What is novel, though, are the vicious stranger-attacks, committed by vandals summoned from every corner of the globe, publicly shaming, slandering, and deriding their prey. Self-styled Twitter troops of the “#Rose Army” stormed every internet portal to reach Messick, hurling insults for everyone to read. It was an ordeal the strongest of us would find difficult to bear.

The Bible was written before internet trolls existed, but it warns of the metastatic danger of gossip. Leviticus (19:16) reads: “Thou shalt not go up and down as a talebearer among thy people; neither shalt thou stand idly by the blood of thy neighbor.” The verse couples these prohibitions, drawing a connection between tale bearing and bloodshed. In Judaism, the grave sin of violating this commandment is referred to as “lashon hara,” literally “evil tongue,” and its prohibition applies even to true statements. Anything that would make a person look bad is a sin to pass along.

That’s probably why I’m finding Messick’s death so hard to shake. Not only because she had two children or because she tried to have a private life. But because these are truths any of us might be bludgeoned by. Because cruel words broadcast on social media burgeon like a virus and blight like one too. And there is only so much blackening of our names any of us can take.
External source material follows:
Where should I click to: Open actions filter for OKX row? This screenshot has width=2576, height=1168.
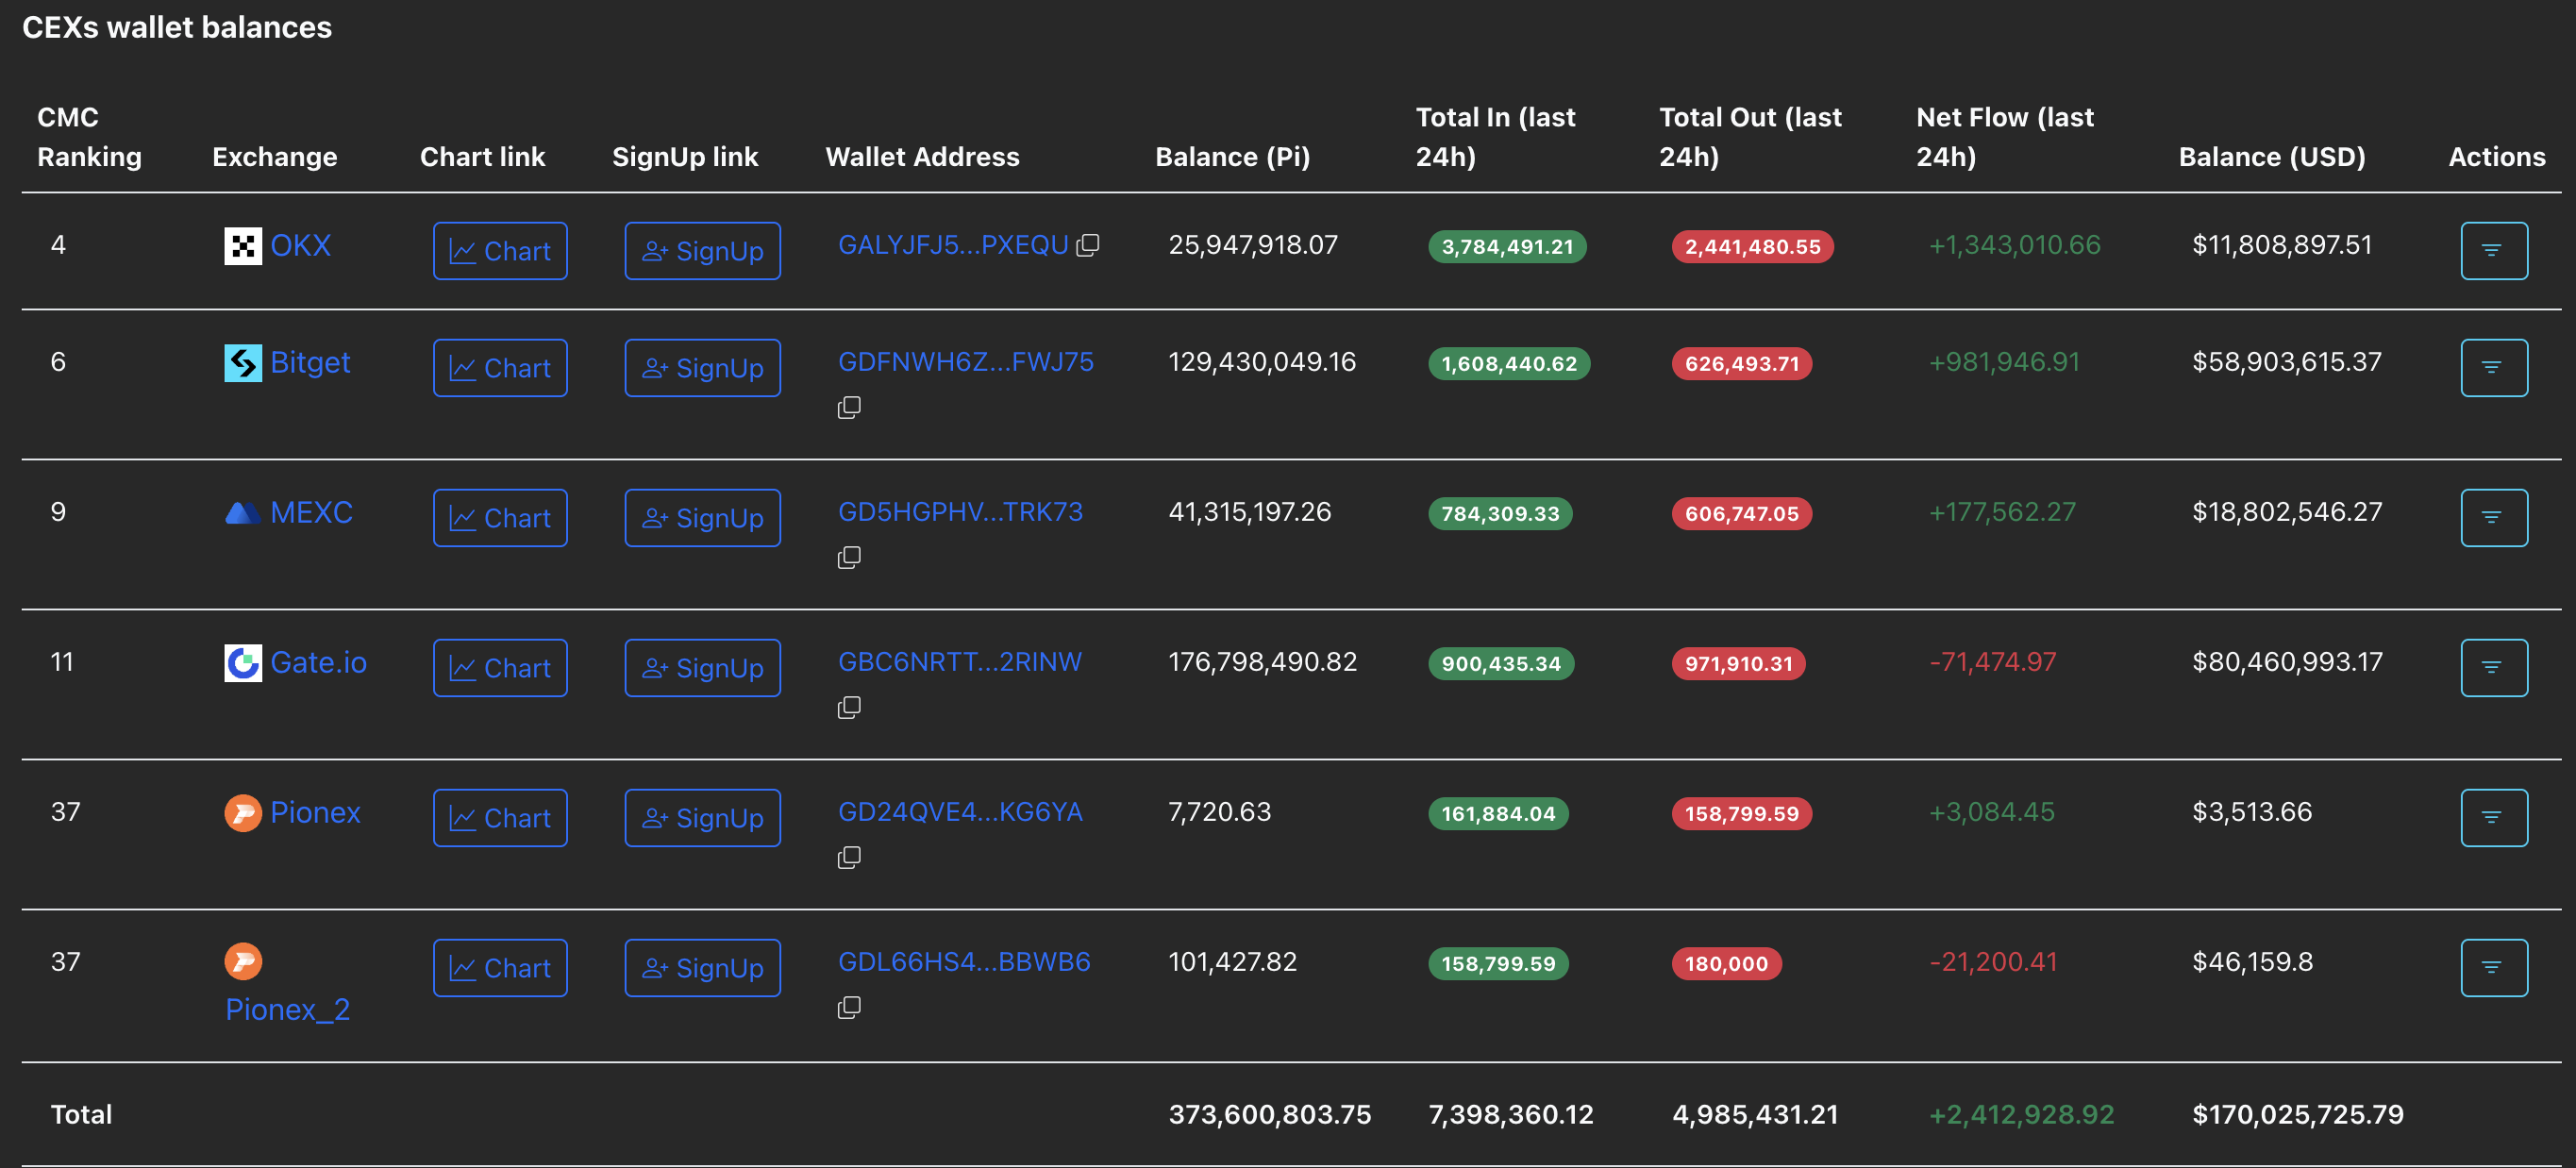coord(2493,250)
Had the members of the #RoseArmy thrown punches, they might now be in jail. Instead, they’re regrouping. Internet Furies await the call of celebrity deities to awaken from the underworld and hunt offenders down. They jeer fiercely, like a Medieval horde, wishing aloud that various targets, including people with whom they simply disagree, die or kill themselves. All this for the target’s friends, spouses, even their children, to read.

This social media system of charging and punishing offenders makes a precious antiquity of our judicial system. With the outcome of formal inquiry nullified by the thousands or hundreds of thousands of trolling hordes already committed to hating you, the threat of civil punishment, prison, or even death can seem like a welcome escape.